Qué redactar
Prosigue el fragmento sobre la autoficción de Almodóvar en Dolor y Gloria a partir de su última oración.

Fragmento
★ ★ ★ ★

El realizador y los protagonistas.

El filme había desatado un incuestionable éxito, pero la interpretación realizada por Alberto Crespo (Asier Etxeandia) habría provocado la ruptura entre ambos. Alberto, por su adicción a la heroína, no logró representar el personaje que Salvador había escrito.

Sin embargo, la droga aparecerá como un elemento potenciador de la fortuna de este reencuentro, surgiendo una especie de complicidad entre el actor y el cineasta que habría incidido en los sucesivos avatares montados por Almodóvar como haciendo eco de los años de la Movida madrileña.

Hablando de Almodóvar, me emplaza la duda de si lo que traigo hasta acá lo he escrito pensando en Salvador o en Pedro, o cuál ha sido el margen entre uno y otro. Las dos figuras devienen miscibles en cierta forma dentro de esta autoficción que evoca un rodaje de la propia vida de Almodóvar.

Quiero decir que tal vez la orilla entre ambos se comprenda mejor advirtiendo que la película despierta un pacto de voces. Se trata de un juego que, digo, sigue el cauce de la idea que inaugura en clave este escrito, según la cual “en los mismos ríos entramos y no entramos, [pues] somos y no somos [los mismos]”.

En Dolor y Gloria las voces se alzan como líneas de fuerzas que efectivamente difieren entre sí, pero esto particularmente por tratarse de una autoficción, diría yo (para beber de esta orilla). Es decir, Salvador es y no es Almodóvar, junto con todos los conflictos latentes en sus distintas relaciones (no) reales y (no) ficticias.

Un aspecto bien logrado por Almodóvar es que, con todo (y necesariamente), estas fuerzas divergentes convocan a un lenguaje común mediante la elaboración, el registro y la realización de una voz que narra con el mayor arreglo posible a su biografía, pero también de al menos dos voces más, aquellas que producen lo imaginado y lo ficticio.

Las imaginadas son las que para él refieren a lo posible, a lo real en su potencia; y las ficticias son las que, recogiendo a las anteriores, él urde en función de trabajar sobre su guion y lenguaje cinematográfico, materializándolas todas juntas en imágenes ellas mismas en movimiento. Luego, pareciera llegar un momento en que este pacto, este concierto de imágenes vivas y sonoras logran su armonía.

★ ★ ★ ★

Datos proporcionados

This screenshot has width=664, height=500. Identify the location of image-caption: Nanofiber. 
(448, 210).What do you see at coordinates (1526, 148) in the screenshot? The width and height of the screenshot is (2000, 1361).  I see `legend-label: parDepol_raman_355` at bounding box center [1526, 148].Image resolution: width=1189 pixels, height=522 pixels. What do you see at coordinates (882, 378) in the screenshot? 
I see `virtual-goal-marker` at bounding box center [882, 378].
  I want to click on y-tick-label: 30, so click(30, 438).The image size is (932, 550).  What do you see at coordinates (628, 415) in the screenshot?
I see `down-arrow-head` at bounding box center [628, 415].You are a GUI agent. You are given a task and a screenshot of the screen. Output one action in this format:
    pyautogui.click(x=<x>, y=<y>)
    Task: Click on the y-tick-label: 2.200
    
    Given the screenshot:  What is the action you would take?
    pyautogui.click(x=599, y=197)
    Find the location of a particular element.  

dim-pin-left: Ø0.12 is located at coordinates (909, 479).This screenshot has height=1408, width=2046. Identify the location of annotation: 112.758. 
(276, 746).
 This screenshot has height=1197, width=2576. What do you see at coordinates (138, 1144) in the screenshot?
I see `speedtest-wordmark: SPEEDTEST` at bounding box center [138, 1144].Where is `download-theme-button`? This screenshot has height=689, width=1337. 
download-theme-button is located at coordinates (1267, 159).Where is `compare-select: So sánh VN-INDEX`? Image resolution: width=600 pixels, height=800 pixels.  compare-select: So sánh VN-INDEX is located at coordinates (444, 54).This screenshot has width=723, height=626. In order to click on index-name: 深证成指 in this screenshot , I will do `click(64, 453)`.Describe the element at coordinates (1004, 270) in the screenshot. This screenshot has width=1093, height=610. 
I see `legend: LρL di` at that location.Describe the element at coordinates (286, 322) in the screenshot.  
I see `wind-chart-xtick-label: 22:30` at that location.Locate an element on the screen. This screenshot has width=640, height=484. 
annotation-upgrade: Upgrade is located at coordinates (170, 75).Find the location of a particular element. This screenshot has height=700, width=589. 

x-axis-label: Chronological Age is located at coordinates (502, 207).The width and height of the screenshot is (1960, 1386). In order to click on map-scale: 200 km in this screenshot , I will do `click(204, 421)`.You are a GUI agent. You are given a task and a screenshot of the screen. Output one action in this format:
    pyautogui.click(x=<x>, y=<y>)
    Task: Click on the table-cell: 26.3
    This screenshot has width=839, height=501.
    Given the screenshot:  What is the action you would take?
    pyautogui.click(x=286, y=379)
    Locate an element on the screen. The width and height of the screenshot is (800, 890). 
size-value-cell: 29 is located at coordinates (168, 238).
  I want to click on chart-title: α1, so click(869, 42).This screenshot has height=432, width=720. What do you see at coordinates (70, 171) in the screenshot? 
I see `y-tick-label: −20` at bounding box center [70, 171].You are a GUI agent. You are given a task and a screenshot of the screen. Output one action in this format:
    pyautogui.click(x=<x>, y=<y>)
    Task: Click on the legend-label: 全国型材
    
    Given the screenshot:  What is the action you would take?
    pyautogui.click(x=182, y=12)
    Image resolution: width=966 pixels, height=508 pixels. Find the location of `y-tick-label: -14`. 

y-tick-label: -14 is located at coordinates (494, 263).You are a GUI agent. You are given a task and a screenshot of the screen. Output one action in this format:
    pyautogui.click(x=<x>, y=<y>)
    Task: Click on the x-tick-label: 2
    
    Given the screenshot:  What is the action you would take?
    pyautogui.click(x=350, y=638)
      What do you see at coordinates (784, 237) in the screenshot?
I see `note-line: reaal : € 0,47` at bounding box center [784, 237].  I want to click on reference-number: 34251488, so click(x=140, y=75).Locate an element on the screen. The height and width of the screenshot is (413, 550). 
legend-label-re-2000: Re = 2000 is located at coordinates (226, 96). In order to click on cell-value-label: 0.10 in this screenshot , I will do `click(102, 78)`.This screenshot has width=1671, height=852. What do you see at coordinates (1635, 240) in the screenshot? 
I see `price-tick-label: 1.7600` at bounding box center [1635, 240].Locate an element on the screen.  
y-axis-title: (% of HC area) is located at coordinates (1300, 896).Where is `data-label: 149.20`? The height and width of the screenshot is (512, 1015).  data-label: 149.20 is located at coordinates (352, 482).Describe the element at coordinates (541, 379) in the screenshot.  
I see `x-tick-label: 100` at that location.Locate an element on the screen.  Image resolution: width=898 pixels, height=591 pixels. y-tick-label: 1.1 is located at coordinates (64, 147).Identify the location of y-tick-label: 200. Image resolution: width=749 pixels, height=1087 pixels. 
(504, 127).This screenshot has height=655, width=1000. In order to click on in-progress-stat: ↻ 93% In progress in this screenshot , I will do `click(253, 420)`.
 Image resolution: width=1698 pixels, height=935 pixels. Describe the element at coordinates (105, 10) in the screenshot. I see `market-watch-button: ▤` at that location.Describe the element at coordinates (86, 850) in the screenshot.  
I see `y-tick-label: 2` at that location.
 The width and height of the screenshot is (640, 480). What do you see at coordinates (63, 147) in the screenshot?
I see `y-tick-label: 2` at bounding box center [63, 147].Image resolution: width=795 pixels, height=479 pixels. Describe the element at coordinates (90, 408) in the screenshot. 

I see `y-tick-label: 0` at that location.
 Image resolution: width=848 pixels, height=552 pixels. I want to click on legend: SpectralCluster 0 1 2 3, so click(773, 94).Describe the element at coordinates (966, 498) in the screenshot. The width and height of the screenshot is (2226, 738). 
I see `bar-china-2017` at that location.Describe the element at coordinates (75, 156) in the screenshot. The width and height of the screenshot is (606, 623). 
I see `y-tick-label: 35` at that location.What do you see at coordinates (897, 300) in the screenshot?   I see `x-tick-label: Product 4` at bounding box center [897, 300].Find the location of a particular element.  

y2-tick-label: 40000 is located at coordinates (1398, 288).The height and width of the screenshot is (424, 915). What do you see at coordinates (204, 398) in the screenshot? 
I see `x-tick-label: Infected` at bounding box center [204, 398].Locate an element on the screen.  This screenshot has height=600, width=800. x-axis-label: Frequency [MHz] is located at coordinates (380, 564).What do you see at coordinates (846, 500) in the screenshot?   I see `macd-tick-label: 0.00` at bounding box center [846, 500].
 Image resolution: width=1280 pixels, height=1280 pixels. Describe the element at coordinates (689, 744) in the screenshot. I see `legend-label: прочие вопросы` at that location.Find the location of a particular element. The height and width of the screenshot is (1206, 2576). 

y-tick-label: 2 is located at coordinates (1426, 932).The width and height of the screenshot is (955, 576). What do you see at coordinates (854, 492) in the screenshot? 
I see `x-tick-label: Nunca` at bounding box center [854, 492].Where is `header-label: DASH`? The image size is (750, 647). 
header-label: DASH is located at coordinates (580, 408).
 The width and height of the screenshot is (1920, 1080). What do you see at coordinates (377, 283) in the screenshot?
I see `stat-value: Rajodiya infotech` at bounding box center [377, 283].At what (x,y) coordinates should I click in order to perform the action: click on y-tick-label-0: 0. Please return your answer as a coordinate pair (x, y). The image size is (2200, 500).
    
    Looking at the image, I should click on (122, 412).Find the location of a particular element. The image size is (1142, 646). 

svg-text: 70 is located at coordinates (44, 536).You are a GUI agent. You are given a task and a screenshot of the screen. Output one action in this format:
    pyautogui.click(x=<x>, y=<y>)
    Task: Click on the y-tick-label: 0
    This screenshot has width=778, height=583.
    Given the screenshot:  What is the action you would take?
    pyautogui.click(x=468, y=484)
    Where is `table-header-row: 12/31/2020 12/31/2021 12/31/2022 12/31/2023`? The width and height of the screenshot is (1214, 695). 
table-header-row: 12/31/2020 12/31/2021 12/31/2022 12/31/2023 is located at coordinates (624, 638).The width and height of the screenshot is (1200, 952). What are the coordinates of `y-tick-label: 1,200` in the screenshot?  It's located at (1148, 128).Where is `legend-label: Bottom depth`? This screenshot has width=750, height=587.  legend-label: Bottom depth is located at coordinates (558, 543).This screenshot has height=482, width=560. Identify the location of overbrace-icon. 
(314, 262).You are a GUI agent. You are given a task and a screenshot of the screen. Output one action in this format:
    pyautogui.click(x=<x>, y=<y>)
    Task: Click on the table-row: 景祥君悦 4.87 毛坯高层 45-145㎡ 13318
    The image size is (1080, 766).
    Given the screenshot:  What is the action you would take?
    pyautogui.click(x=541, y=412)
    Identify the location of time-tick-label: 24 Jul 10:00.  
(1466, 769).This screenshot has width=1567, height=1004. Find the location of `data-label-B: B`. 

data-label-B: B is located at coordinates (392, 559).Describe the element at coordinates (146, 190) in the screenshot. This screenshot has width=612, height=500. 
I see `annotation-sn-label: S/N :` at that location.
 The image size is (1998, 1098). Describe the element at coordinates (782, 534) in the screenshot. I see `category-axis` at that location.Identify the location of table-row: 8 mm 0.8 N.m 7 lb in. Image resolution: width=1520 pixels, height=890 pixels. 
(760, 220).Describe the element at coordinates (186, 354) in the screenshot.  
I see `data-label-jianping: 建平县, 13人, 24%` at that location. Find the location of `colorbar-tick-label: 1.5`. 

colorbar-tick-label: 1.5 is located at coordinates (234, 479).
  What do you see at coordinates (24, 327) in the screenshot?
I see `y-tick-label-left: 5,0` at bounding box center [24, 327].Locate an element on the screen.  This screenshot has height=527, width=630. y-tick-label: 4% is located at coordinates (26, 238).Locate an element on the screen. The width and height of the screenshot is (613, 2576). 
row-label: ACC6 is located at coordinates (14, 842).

★ ★ ★ ★

Resultado del ejercicio
Podría terminar allí el punto. Pero quiero agregar que al decir esto, tomo nota de que la composición del filme te muestra, a nivel de contenido, un conflicto en el que básicamente hay un hombre contrariado por una suma de experiencias tenaces que se han acumulado en su vida, llegando a enfermar su cuerpo casi por completo.

Para poder superarlo, el protagonista irá progresivamente dialogando con ellas en compañía de algunas figuras imprescindibles para la trama, hasta sentir que se recupera a sí mismo.

En particular, me parece que la medialidad misma de las imágenes exhibe el gesto de aquella armonía buscada, de aquella unidad alcanzada al interior de Salvador y también en la trama con toda su odisea temporal.

La imagen goza de la disolución de la duda discursiva; mediante ella finalmente no se discute más acerca de quién es quién, ni tampoco se hiende la grieta entre el dolor y la gloria, porque allí se gesta la capacidad de asumir y soportar el cambio, el paso del tiempo, la diferencia, las paradojas.

Desde este punto de vista, pienso que Almodóvar logra expresar la ensambladura donde el dolor y la gloria se llegan a tocar, ya sin miedo. Y las campanadas de la Chavela celebran así la liberación de la vehemencia clausurada por la herida, la reconciliación de una temporalidad fragmentada y, sobre todo, el resurgimiento del deseo. PP

Dolor y Gloria. 2019. Director: Pedro Almodóvar. Reparto: Antonio Banderas, Axier Etxeandia, Penélope Cruz, Leonardo Sbaraglia, Nora Navas, Cecilia Roth. Productora: El Deseo. 108 min. España.